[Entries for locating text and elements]
* BEGIN *
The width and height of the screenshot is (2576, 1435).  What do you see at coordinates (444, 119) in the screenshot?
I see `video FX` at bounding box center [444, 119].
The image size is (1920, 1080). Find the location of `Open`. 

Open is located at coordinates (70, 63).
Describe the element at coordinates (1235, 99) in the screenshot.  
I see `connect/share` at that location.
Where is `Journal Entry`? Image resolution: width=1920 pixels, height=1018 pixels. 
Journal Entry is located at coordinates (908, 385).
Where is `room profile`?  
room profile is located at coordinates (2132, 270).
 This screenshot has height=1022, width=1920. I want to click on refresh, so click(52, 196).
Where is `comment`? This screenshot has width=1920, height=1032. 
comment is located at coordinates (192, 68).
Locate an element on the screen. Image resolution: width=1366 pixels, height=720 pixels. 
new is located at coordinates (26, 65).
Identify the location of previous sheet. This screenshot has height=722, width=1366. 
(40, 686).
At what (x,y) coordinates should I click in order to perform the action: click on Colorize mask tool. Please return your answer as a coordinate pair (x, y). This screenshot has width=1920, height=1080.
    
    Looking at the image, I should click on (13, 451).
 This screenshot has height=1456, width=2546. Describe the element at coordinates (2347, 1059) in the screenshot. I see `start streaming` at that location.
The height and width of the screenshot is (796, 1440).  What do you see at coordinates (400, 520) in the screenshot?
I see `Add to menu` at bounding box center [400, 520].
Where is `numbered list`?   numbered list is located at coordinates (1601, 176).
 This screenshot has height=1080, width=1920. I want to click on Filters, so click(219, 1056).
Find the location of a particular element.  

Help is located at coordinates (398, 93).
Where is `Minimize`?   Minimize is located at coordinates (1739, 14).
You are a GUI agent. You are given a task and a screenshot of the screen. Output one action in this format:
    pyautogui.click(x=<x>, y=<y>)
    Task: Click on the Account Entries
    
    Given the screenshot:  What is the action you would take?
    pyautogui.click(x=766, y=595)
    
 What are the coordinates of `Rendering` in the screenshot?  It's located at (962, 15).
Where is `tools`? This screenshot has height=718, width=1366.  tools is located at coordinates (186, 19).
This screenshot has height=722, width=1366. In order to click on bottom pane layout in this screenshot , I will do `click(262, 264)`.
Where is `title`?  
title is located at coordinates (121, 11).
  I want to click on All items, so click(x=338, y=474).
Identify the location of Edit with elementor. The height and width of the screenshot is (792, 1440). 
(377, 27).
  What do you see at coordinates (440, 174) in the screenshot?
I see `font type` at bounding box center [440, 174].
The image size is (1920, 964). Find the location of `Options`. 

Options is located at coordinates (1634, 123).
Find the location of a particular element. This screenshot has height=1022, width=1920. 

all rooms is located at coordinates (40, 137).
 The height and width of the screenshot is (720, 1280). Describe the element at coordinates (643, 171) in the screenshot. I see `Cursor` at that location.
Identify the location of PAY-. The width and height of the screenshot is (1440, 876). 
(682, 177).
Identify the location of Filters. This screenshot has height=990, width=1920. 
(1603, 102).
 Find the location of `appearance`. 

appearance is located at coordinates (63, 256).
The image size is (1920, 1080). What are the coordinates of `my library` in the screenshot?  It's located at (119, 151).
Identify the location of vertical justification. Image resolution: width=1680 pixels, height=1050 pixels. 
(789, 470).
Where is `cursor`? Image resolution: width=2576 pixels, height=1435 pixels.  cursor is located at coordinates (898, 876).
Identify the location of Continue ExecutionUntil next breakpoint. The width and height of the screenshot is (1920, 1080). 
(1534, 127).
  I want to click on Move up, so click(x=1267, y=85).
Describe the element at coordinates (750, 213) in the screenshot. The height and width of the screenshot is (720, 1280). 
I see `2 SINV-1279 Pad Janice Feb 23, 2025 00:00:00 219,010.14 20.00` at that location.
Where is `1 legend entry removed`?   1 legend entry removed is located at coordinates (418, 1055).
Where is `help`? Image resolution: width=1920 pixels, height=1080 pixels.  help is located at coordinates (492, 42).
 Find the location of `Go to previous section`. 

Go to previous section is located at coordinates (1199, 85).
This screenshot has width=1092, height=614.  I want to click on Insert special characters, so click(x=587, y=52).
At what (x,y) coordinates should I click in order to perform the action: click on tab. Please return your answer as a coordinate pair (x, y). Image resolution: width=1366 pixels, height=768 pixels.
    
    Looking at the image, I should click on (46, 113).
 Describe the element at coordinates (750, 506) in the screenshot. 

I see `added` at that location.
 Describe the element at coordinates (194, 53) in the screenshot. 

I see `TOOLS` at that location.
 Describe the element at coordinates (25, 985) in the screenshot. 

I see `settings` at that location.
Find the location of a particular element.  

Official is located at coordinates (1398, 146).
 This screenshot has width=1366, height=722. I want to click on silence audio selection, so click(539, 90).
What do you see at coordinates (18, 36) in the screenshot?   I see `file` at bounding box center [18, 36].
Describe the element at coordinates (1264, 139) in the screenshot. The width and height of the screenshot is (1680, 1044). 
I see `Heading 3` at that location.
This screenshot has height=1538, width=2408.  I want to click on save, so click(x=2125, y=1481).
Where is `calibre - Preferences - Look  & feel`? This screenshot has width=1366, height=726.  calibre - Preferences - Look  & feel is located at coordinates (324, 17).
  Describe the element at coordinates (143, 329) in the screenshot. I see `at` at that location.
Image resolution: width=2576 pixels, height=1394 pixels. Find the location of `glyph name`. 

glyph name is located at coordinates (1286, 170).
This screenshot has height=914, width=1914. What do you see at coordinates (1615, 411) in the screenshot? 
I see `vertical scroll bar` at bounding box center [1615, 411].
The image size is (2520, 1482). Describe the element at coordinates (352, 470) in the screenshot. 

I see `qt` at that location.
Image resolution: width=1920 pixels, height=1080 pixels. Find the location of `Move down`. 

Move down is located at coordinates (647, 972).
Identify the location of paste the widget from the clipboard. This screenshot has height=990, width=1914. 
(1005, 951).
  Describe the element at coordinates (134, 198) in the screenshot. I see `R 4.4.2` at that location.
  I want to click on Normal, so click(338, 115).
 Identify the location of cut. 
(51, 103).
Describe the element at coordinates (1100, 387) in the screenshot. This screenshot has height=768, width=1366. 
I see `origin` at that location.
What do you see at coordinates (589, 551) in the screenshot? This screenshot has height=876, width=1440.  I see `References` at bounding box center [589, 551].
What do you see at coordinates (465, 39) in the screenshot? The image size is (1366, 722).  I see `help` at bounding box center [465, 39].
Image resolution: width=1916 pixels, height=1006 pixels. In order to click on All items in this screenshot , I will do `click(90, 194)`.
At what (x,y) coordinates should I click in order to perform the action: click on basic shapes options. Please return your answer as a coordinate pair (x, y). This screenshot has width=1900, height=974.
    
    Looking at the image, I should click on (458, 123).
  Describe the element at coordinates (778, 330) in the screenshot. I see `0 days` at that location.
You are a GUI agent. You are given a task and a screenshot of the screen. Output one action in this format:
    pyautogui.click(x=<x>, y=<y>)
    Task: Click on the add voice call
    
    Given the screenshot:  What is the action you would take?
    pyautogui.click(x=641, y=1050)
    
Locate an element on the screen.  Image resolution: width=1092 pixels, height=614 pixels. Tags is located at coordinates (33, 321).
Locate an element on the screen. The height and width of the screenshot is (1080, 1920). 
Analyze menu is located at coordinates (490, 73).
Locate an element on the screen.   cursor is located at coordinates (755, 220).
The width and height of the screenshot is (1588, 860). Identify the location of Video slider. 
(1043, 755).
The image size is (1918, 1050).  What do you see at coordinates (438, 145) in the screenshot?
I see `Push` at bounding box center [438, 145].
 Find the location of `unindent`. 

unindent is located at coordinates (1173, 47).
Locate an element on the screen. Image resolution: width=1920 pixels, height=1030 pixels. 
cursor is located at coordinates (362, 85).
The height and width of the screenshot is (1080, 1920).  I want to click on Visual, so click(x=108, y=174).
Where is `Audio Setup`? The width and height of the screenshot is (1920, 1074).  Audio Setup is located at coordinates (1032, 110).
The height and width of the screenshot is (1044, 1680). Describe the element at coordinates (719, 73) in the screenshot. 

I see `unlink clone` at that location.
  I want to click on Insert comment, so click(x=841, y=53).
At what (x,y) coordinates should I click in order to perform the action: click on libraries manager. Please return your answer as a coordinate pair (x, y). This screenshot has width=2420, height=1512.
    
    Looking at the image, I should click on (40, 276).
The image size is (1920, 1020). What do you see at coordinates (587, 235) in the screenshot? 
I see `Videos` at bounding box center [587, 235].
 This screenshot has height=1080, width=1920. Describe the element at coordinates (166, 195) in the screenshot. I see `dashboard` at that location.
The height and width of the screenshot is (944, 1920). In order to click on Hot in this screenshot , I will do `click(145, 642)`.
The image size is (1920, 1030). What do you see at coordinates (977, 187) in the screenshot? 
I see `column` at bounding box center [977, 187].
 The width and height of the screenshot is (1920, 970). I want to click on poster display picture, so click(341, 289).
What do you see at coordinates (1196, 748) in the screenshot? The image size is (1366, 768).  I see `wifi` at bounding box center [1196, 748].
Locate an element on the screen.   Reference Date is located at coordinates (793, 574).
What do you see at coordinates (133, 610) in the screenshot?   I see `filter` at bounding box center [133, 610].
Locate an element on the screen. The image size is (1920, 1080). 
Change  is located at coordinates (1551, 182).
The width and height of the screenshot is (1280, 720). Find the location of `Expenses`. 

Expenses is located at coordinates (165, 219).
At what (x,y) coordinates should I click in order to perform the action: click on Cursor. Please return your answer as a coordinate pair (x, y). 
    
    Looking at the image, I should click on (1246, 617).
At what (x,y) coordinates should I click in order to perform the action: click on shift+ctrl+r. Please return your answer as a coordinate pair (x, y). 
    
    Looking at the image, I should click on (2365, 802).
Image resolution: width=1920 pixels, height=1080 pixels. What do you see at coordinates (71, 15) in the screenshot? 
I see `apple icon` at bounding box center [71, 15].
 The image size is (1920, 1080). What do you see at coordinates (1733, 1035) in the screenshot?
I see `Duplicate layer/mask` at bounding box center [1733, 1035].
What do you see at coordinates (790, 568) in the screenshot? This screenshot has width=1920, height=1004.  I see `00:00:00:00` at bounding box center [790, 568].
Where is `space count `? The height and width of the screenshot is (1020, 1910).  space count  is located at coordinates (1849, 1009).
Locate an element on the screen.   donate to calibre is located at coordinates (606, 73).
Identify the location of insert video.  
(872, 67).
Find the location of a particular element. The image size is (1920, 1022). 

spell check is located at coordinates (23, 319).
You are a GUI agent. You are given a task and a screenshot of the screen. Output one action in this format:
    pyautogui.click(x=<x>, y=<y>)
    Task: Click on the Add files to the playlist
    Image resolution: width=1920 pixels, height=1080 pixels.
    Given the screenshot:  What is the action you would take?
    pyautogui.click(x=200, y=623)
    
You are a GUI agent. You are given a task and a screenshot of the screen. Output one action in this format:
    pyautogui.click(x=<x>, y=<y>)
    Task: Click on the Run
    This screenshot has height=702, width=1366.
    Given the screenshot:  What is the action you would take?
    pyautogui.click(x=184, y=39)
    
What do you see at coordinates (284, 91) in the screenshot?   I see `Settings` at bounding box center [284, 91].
* END *
> _EXERCISE OBJECTIVE_: Reproduce the entries word for word, starting with the first line and continuing through the line that contains "Open is located at coordinates (70, 63).", inclusive.

> _ANSWER_:
The width and height of the screenshot is (2576, 1435).  What do you see at coordinates (444, 119) in the screenshot?
I see `video FX` at bounding box center [444, 119].
The image size is (1920, 1080). Find the location of `Open`. 

Open is located at coordinates (70, 63).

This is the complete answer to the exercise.